#### Listing
*****

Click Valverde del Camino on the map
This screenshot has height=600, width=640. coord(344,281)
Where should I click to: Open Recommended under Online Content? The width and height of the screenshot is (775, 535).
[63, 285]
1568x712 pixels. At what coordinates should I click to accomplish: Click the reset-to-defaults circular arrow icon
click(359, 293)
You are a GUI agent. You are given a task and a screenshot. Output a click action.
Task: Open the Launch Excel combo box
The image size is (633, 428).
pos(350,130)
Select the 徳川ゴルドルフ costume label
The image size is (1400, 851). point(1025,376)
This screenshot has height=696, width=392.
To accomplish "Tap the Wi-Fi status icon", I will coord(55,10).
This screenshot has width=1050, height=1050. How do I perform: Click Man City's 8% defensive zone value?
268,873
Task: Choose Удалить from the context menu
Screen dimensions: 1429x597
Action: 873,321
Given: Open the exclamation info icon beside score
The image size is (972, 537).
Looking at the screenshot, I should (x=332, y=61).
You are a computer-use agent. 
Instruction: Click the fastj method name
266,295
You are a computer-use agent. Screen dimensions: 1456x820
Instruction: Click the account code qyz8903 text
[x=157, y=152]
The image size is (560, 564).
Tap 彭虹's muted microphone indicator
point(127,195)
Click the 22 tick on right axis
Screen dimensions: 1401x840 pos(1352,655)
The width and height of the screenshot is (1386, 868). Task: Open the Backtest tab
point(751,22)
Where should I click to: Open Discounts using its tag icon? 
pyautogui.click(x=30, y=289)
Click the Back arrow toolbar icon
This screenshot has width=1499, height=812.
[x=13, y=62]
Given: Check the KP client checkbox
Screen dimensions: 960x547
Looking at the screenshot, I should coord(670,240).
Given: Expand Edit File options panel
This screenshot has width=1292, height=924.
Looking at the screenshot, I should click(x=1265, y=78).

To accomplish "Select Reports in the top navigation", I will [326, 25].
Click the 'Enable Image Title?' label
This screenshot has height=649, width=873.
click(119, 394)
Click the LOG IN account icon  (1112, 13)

*****

#### Task instructions
Rewrite the items from the first line through the line containing "I will coord(55,10).", inclusive, with "combo box" replaced by "dropdown" and everything else left unchanged.

#### Answer for the task
Click Valverde del Camino on the map
This screenshot has height=600, width=640. coord(344,281)
Where should I click to: Open Recommended under Online Content? The width and height of the screenshot is (775, 535).
[63, 285]
1568x712 pixels. At what coordinates should I click to accomplish: Click the reset-to-defaults circular arrow icon
click(359, 293)
You are a GUI agent. You are given a task and a screenshot. Output a click action.
Task: Open the Launch Excel dropdown
The image size is (633, 428).
pos(350,130)
Select the 徳川ゴルドルフ costume label
The image size is (1400, 851). point(1025,376)
This screenshot has height=696, width=392.
To accomplish "Tap the Wi-Fi status icon", I will coord(55,10).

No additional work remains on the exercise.